One of my favorite parts of making these chairs is building the undercarriage. I didn’t get any pictures in progress, but this uses the legs in situ to lay out the holes for the side stretchers and uses the side stretchers in situ to lay out for the center stretcher. It’s enjoyable to figure out how to bore the holes at the proper angles.
|Undercarriage in place|
Moving on: time to get to the crest rail. Having no wood-bending capability, or access to green bendable wood, I found in my stash a piece of laminated beech that had a curve bandsawn into it. It was almost the right curvature, so I cut off a 11/16″ wide section and shaved it to 11/16″ square and to the proper curve. The curvature was laid out with homemade trammel points.
|Beech about 1″ thick by 2.5″ wide|
Now, it’s 11/16″ square (cross section) and octagonal layout lines have been added
|Spokeshaved to octagonal|
After boring the holes for the seat-back posts, I clamped the crest rail in place and played with different orientations of the spindles. Curtis’ full-size chair has five spindles, but I thought that would be a bit crowded in this smaller chair.

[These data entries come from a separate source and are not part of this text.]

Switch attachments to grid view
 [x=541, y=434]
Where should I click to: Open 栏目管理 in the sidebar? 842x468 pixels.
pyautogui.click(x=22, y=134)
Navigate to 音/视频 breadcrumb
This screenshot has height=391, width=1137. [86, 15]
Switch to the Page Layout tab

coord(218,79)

|Four spindles (one still in rough form)|
I liked the version with four spindles better. Something else that makes sense to me is this. With three spindles, there is one directly in the center of the back. I’d prefer my backbone reside between two spindles. Not that I’ll be sitting in this chair, but still … But with that decided, I laid out the spindle hole locations in the seat. The outside two used the original (five spindle design) hole locations. The inside two were spaced evenly between the outer two.

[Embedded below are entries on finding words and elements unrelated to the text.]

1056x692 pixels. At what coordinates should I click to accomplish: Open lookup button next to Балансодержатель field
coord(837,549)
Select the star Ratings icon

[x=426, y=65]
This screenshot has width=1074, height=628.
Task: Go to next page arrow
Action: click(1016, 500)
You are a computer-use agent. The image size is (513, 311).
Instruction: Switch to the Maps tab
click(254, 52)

Before going any further there, I had to get to the tough job of shaping the seat. First I sawed to the outer shape and cleaned up to the lines.
|Outer shape all set|
Hollowing the seat was interesting. Sure wish I had a scorp! But a large gouge and mallet did most of the rough work. First I drilled depth holes to ensure I didn’t go too deeply or asymmetrically. Unfortunately, I drilled some of these holes too deep and had to fill the holes later.
|Hollowing out the seat|
I tried to use the drawknife as much as possible to do the other shaping. Good layout lines are key here. Until I get a feel for this by making hundreds of chairs (not bloody likely!), good layout is the way to go.
|Shaping the upper, side “flat” of the seat|
Next I bored and tapered the holes in the seat for the back posts. Also, the tenons of the posts were tapered for a nice tight fit.
|Back posts fitted to the seat|
At this point, I glued up the undercarriage. Hide glue was used and the tops of the leg tenons were wedged.